Established by the Patient Protection and Affordable Care Act, the focus on readmissions is part of health care reform’s effort to eliminate unnecessary care and curb Medicare’s growing spending, which reached $556 billion in 2012. According to the Congressional Budget Office, hospital inpatient costs make up a quarter of that spending and are projected to grow by more than 4 percent annually in coming years.
Although the penalties will recoup about $300 million this year, the goal of the readmission reduction program is to pressure hospitals to pay attention to what happens to their patients after they walk out the door.
Prior to the establishment of the readmissions reduction program, hospitals were not incentivized to address the issue of readmissions partly because of Medicare’s payment system. Under Medicare, a hospital is generally paid a set fee for a patient’s stay; the shorter the visit, the more revenue a hospital can keep.
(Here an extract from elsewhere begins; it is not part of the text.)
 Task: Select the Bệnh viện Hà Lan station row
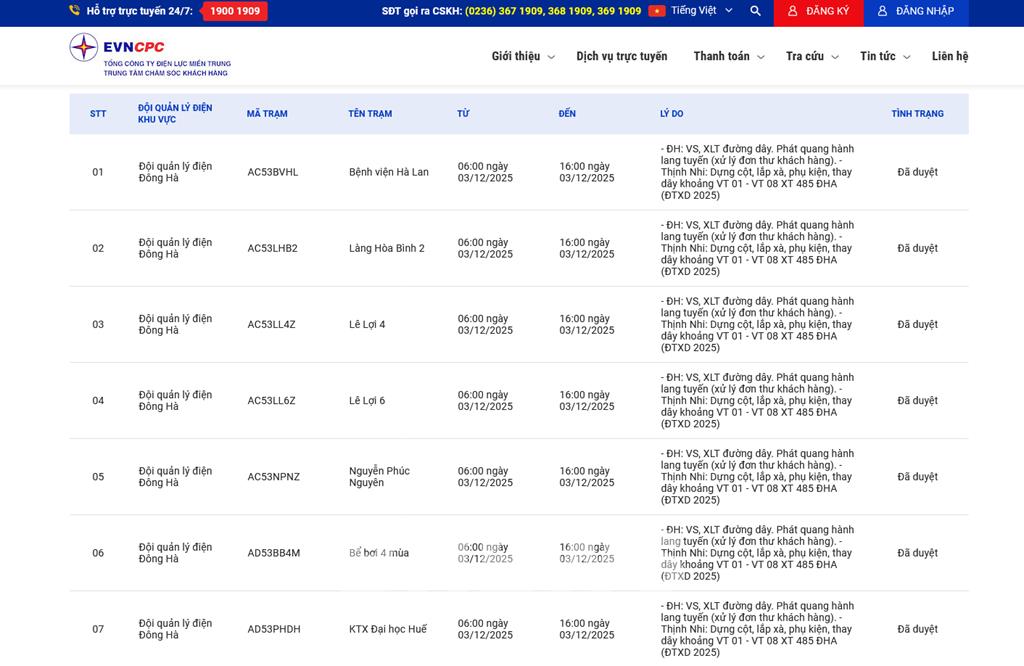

Hospitals also get paid when patients return. Thus, until the new penalties kicked in, hospitals had no incentive to make sure patients were not readmitted.
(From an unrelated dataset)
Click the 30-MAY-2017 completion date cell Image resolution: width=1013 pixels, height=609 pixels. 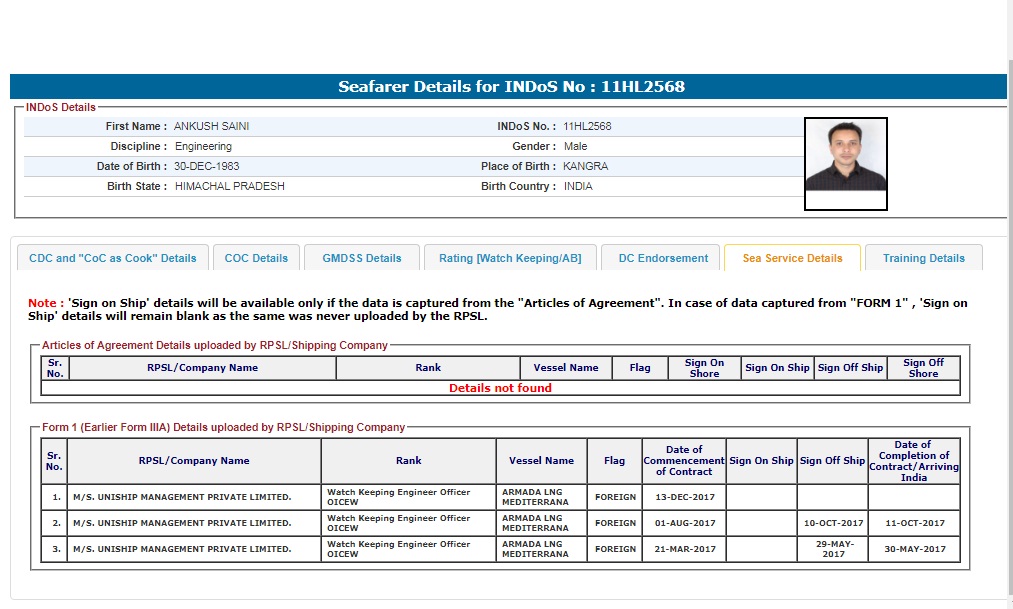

The maximum penalty will increase to 2 percent next October and then reach 3 percent of reimbursements in October 2015. Currently, CMS only evaluates readmissions of heart attack, heart failure and pneumonia patients, counting every rebound, even ones not related to the original reason for hospitalization. The penalties are based on readmission rates in the past and applied to future payments for all Medicare patients. That will change as CMS adds more conditions to the list over the next few years.
It remains to be seen whether the pressure on patient readmissions will cause some facilities to focus more on this matter and not address other concerns such as quality of care within the facility.